People are spending 4.6 hours per week on social networks, surpassing email at 4.4 hours per week, according to the TNS “Digital Life” survey of internet users around the world (Sept. 2010).
Still, there is hesitation and sometimes denial from C-level executives concerning the value of social media marketing, especially within small businesses. Even with convincing arguments from marketing directors, you have to wonder why CFOs and CEOs are sitting and waiting for more financial proof before they carve out a line for social media in their budgets, as if ROI (a very specific financial measurement) is the only metric to quantify the value of social media spend. What about brand saturation, engagement, loyalty and reputation with consumers?
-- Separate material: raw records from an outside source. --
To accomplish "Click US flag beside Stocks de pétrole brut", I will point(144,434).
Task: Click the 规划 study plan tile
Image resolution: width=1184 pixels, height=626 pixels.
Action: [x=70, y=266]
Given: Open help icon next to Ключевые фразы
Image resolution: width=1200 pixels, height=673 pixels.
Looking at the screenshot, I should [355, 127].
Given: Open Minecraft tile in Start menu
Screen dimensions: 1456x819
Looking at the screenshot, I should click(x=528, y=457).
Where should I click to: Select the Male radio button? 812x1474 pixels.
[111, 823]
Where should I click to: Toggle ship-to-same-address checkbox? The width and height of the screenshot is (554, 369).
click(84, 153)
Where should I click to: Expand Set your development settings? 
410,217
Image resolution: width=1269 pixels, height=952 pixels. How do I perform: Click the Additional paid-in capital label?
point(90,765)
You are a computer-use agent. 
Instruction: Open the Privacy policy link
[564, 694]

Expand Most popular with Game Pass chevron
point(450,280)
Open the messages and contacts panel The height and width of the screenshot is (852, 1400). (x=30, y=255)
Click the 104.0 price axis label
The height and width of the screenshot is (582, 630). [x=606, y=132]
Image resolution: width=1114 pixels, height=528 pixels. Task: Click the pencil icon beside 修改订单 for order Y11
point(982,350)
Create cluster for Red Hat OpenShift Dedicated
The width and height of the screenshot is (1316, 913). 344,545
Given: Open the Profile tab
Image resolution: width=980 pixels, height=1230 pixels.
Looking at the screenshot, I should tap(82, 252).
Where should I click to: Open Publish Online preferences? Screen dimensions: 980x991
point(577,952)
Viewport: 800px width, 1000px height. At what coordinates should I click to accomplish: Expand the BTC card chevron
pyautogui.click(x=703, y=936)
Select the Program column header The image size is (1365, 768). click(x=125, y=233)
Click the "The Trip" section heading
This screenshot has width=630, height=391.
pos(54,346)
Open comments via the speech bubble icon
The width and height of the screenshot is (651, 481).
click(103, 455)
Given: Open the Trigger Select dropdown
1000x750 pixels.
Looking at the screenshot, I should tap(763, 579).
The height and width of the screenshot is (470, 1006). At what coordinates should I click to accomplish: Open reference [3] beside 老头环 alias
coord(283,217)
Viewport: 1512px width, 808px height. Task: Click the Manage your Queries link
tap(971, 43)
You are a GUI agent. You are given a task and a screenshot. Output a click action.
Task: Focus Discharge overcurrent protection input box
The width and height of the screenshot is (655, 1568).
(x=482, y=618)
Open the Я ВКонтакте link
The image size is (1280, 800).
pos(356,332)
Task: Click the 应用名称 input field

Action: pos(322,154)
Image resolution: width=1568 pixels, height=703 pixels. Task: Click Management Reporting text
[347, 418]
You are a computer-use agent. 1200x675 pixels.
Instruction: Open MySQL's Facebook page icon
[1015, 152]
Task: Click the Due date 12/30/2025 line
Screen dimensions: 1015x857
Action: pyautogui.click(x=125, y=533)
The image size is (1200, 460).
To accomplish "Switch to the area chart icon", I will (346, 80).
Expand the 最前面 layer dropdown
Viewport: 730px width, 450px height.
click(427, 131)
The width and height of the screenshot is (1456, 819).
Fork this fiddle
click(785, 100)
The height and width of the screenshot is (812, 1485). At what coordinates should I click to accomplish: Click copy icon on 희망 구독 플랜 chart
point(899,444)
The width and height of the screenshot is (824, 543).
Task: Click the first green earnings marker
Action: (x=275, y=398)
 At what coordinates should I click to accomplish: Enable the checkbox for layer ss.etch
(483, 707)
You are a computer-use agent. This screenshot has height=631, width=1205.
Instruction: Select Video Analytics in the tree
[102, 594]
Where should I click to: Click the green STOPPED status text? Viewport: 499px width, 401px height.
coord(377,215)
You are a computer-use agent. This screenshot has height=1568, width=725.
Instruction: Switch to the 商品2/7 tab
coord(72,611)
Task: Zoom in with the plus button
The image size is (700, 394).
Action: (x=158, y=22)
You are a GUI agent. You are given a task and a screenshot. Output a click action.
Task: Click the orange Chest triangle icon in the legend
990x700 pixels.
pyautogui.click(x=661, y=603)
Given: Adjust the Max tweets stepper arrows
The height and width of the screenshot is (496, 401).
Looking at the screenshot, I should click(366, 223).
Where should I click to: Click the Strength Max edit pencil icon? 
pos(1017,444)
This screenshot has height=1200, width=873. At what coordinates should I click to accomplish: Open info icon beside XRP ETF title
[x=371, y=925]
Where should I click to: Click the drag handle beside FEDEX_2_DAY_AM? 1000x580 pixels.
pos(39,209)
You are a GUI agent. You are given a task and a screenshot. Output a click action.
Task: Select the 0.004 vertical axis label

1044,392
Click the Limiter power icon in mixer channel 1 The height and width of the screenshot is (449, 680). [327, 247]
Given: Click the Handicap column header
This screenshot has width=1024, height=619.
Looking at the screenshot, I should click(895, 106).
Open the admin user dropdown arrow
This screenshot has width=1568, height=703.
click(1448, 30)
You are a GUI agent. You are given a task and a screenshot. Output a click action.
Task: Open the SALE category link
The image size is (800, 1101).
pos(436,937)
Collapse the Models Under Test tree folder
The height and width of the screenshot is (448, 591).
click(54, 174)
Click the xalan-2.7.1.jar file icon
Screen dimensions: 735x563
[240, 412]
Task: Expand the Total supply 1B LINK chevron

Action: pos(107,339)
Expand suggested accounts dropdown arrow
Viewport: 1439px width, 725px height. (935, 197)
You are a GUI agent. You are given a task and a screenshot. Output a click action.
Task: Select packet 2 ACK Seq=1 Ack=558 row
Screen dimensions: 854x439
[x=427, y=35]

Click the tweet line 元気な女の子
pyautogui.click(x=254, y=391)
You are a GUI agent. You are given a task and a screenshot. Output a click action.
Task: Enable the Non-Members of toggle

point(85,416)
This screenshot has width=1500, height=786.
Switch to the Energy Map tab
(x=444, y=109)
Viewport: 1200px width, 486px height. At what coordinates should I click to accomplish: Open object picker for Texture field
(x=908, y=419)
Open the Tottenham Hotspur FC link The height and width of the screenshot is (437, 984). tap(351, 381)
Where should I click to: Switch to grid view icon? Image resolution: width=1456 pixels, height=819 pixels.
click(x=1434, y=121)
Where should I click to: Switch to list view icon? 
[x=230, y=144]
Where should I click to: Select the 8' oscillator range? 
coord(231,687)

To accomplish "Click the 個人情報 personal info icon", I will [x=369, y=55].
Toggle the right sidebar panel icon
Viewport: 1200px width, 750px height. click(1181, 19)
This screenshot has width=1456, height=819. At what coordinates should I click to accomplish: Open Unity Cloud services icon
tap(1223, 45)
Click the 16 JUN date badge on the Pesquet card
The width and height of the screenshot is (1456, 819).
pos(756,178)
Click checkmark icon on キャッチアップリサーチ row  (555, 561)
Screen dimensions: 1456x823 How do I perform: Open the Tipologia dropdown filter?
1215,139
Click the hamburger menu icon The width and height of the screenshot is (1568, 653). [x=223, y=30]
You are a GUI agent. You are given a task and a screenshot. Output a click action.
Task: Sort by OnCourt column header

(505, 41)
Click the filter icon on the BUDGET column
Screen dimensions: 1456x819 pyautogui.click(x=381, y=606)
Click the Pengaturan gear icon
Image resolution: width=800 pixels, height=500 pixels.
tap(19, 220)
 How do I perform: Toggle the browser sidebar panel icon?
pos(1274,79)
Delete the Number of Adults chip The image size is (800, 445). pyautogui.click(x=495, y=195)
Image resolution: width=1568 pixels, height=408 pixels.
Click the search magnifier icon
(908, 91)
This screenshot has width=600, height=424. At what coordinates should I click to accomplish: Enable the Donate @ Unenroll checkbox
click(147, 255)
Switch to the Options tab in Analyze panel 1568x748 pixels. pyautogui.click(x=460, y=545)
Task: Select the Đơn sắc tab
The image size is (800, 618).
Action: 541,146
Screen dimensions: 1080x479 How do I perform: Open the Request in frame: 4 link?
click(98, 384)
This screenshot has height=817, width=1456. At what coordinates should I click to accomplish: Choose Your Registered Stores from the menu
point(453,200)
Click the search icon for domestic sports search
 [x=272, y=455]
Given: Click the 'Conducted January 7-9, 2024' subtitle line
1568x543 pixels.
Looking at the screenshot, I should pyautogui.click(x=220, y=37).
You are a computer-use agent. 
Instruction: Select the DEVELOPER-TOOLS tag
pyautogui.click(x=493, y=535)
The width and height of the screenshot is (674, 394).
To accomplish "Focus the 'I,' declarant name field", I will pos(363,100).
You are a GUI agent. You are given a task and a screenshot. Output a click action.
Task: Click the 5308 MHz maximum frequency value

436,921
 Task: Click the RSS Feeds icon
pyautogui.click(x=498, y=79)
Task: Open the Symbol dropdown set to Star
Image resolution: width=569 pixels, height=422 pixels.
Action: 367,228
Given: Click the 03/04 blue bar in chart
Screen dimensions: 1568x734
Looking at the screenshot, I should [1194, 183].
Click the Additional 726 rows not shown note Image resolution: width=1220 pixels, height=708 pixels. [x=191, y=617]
Even if your company doesn’t sell products online and a conversion is hard to define, there are interaction metrics such as “likes”, comments and increased web traffic. These metrics are still too vague, intangible and unsubstantial for some decision-makers who pull table scraps from other lines of an already tight marketing budget to get started with social media.
Let’s step back and talk about some of the benefits and capabilities of social media marketing:
- Social media provides a 24/7 customer service and risk management platform for brands to stay current on all compliments, complaints and more serious issues like product malfunctions
- Social media is an immediate and intimate platform to communicate with fans and customers
- Social media adds revenue through ecommerce applications such as a Facebook storefront
- Social media provides a great channel to test ideas, campaigns and applications and get feedback from loyal followers
- Social media increases brand buzz from advocates engaging with the brand and sharing their experiences
- Social media is no longer in an experimental phase and oozes potential for marketers to immediately connect (and stay connected) to their fans and consumers
Ford took an innovative approach to unveiling the much anticipated 2011 Ford Explorer on Facebook, breaking from the traditional car show premier. Ford’s sales are up almost 22% this year (Reuters) and whether or not you want to attribute some of the growth and success to social media initiatives, the numbers are impressive.
Are You Still Doubtful?
Burger King might have been doubtful, too, when they launched the “Sacrifice Ten Friends” Facebook campaign, which attracted 20,000 new users and resulted in 200,000 sacrificed friends. Read more about the campaign and other big brands using social media here.
You get the point, let’s move on.
Start With A Plan
Before calculating a value for your social media marketing, or even deciding what initiatives make sense, objectives must be clearly defined. What are you looking to accomplish with social media? Eli Gassert of the social engagement platform, Yunno, stresses, “To be successful with our applications and contests, we need a strong understanding of the client’s goals, expectations and current following. We need to know what would be a measure of success that would make them happy. 100 new fans? 1,000? 10,000? Or is it a different goal altogether?”
Be Patient, You Won’t Be An Overnight Success
There’s more you should know. Social media can forge long-term connections and loyalty with less up-front expense than traditional advertising, but it takes time, a lot of teamwork and intelligent creative content. It can take six months to a year to establish a presence and even longer to build an engaged, receptive following. As Megan Smith of Brownstone PR describes, “[brands] don’t understand that there needs to be a plan in place. It’s not as simple as just posting promotional items every once in a while. Brands that still question whether they should fully embrace social media as part of their marketing strategy don’t understand the value and how Twitter and Facebook really work.”
If you’re still on the fence, give it some time and thought, and maybe you’ll find your footing in social media when it makes sense. It’s fine to experiment at first to help you test content and messaging. When you’re ready to hit the ground running, start with clear objectives and a solid plan.